> _Prompt_
Pick up the passage on frame-based editors below after its last sentence and continue it.

> _Passage_
Start of Block

A frame-based editor is a specific kind of structure editor, typically used as a source code editor for the manipulation of computer programs. Program elements are represented by frames, which form the standard atomic unit of manipulation in the editor.

Frames in the editor represent nodes in the underlying syntax tree of the language being written, such as simple statements, control structures, or methods, and are manipulated as single entities in the user interface.

The representation of frame-based programs on screen makes use of graphical and textual elements. Most fundamentally, scope is presented by graphical boxes (the "frames" that give these editors their name), but other graphical elements, including color and graphical presentation, are also employed. Manipulation of frames in frame-based editors is typically supported equally via mouse-based gestures and keyboard manipulation.

== Origin ==

The concept of Frame-based editing was developed at King's College London as a combination of features of standard text editors and block-based editing systems, such as Blockly and Scratch. The concept attempts to merge beneficial aspects of block and text programming in a single system.

End of Block

> _Data block_
Start of Block

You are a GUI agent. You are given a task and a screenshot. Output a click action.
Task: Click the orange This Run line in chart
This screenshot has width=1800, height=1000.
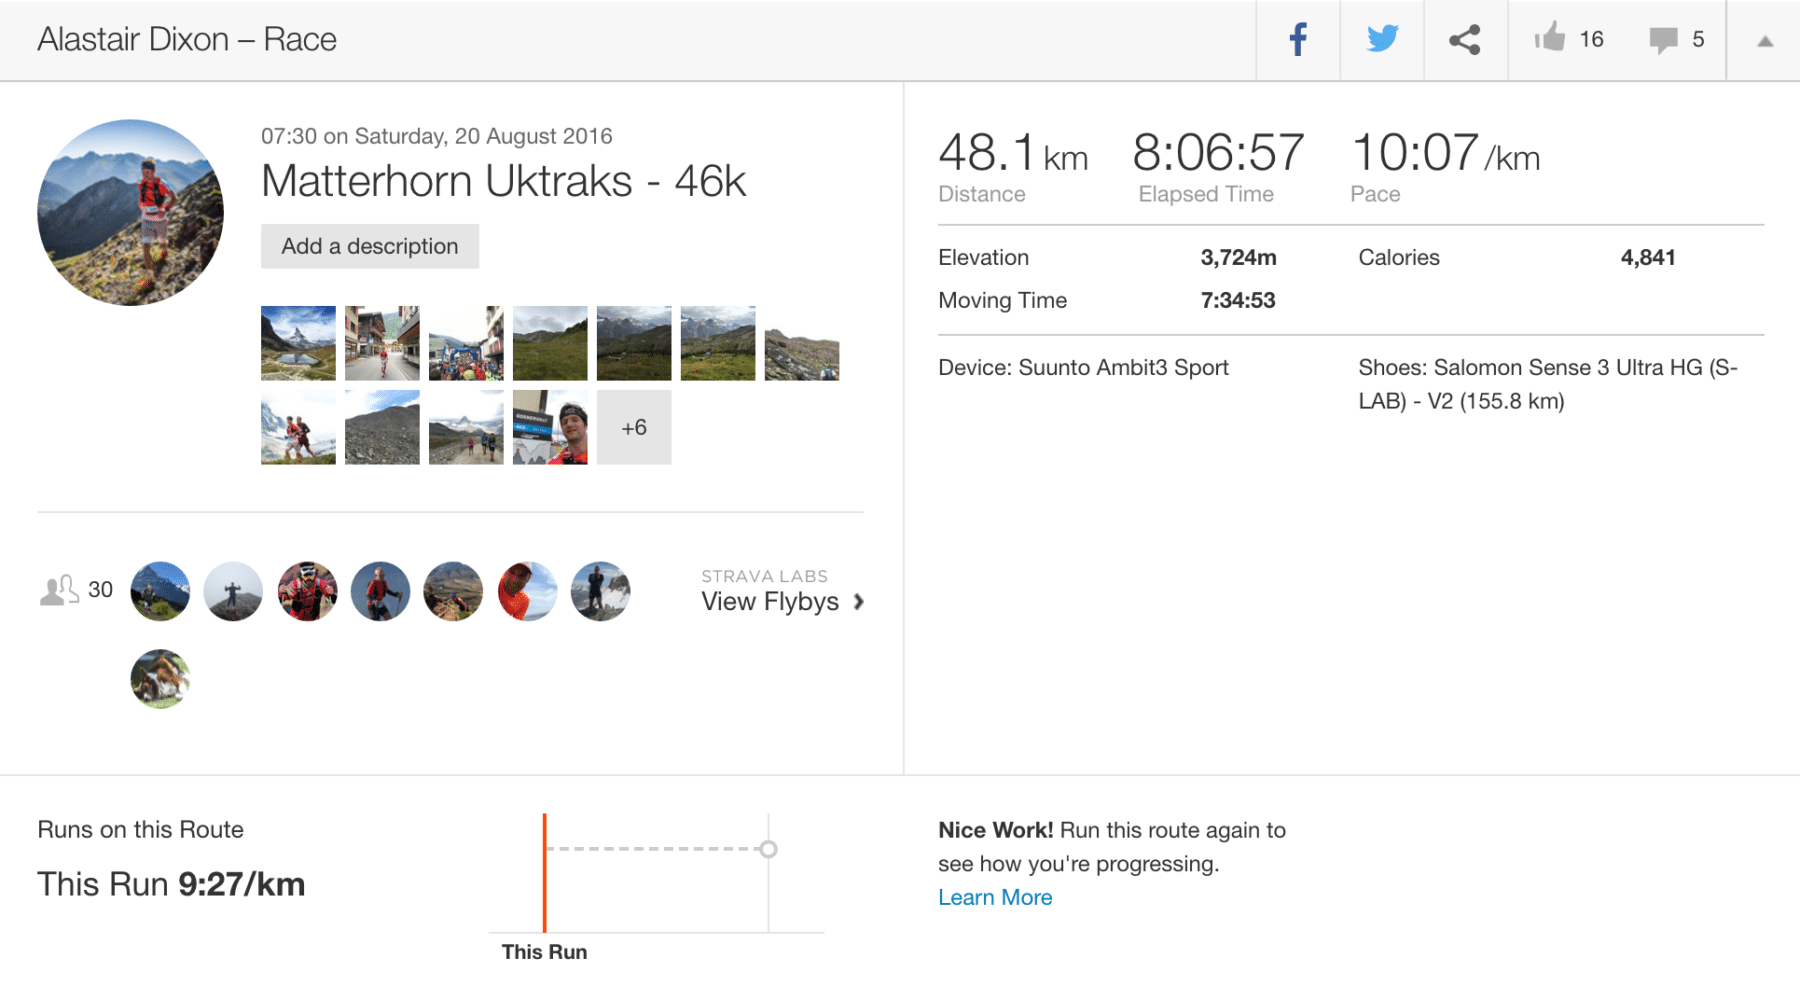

End of Block

> _Response to the exercise_
== Relation to block-based editors and text editors ==

Frame-based editors are technically hybrid structure/text editors which support editing at the higher level of the syntax tree in structure mode, while allowing expression edits in text mode. They copy a number of concepts from block-based editors, such as the graphical representation of statements, which are manipulated as atomic units, presented graphically with distinct colouring, can be dragged-and-dropped with mouse gestures, and the provision of statement palettes from which statements may be chosen.

Other elements are modelled on traditional text editors, such as display of the program as linear text, keyboard-driven editing, and free-form editing at the expression level.

An academic study has compared effectiveness of frame-based editors to text editors for beginning programmers.

== Application ==

Currently, frame-based editors are used in educational systems to facilitate entry into programming for novice programmers, or to support the transition for learners from educational block-based systems, such as App Inventor, Scratch, Snap!, or Alice, to professional, text based programming environments.

Theoretically, these types of editors can be used for manipulation of any structured text, including computer programs, web pages, and XML files. The editor benefits especially non-professional users, such as novices or casual programmers, due to its support for discoverability of statements and reduction of syntax errors.

== Examples ==

There are several examples of frame-based editors. The earliest are in the BlueJ and Greenfoot educational development environments. Both support frame-based editing for the Stride programming language.

Later examples include the Strype system (a Python-based frame editor) and Elan, an educational programming language.